Yes, there's a legitimate risk (and accompanying threat model) when trusting package repositories. But I don't understand the specific threat model that involves not trusting Signal's package repository while (1) trusting a random third-party package that (2) just redistributes (in the best case) the official binary.

[1]: https://news.ycombinator.com/item?id=33455836




The threat model here isn't about trusting one third-party repo and distrusting another. It's about trusting any third-party repository without exceptionally good reasons.

I trust Signal, the company, as an author of specific type of communications software. I hesitate to trust them with root on my systems. The company and their intentions are, for the best of my knowledge, benign - but I have seen far too many well-meaning packaging snafus over the past 25 years to add even them to my sources.list.d; and in fact, I believe that with the actions of the company over the past ~three years they have squandered lot of the goodwill they had built up. I'm sorry to say, but the theme to me has felt like one of miscommunication combined with a lack of foresight.

I do trust they have had good reasons for everything. But optics are important, and for stewards of such a critical piece of software Signal have come up with questionably announced surprises. In a domain where boring is the characteristic everyone looks for.[ß]
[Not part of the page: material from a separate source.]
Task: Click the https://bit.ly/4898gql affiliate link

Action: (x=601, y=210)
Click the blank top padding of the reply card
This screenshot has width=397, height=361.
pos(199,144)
A bit more context. As of now, there are only two third-party APT repositories that I can stomach. The official Postgres repo, and the Deadsnakes PPA. Both are maintained by the actual package maintainers, so they benefit from the assumed baseline and robustness.

ß: btw, I understand the SMS stuff. From an engineering effort perspective it makes sense, given what shitshow the SMS/MMS protocol stacks are. And with RCS, future integration would not be guaranteed at all. But it still came as a surprise.


Snaps run sandboxed. It's not perfect, but it's a whole lot better than debs.